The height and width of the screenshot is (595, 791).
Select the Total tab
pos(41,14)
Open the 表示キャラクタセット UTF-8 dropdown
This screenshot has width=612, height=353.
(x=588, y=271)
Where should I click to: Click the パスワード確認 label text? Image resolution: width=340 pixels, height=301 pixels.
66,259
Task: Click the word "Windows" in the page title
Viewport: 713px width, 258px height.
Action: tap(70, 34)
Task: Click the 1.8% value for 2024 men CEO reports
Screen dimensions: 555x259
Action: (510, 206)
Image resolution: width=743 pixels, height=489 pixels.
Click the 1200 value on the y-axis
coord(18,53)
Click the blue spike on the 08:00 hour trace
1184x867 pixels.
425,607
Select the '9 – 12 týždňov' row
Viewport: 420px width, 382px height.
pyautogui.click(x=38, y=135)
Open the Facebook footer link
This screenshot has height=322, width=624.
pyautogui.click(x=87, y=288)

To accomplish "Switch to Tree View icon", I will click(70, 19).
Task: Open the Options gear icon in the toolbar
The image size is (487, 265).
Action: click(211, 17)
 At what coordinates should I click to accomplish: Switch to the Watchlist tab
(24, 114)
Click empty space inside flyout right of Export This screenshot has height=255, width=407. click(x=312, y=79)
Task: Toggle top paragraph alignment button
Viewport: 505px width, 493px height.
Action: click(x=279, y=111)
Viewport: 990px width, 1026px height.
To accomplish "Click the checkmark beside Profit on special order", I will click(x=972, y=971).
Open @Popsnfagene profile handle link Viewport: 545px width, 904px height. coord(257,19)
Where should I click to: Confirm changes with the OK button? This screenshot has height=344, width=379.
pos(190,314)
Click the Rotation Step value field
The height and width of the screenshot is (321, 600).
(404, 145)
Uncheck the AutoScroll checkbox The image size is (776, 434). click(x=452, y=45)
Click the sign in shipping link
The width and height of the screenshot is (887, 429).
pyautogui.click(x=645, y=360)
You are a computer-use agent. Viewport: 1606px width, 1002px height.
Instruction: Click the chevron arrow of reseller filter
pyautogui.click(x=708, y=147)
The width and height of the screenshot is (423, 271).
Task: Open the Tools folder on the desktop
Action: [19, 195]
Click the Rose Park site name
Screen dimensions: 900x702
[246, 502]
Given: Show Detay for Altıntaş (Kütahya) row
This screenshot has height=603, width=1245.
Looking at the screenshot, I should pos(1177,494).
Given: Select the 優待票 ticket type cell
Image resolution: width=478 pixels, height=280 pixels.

☆ ☆ ☆ ☆ ☆ ☆ ☆

§ Aim of the task: Take from the material above every line that includes the word "Given".

§ Exercise answer:
Given: Show Detay for Altıntaş (Kütahya) row
Given: Select the 優待票 ticket type cell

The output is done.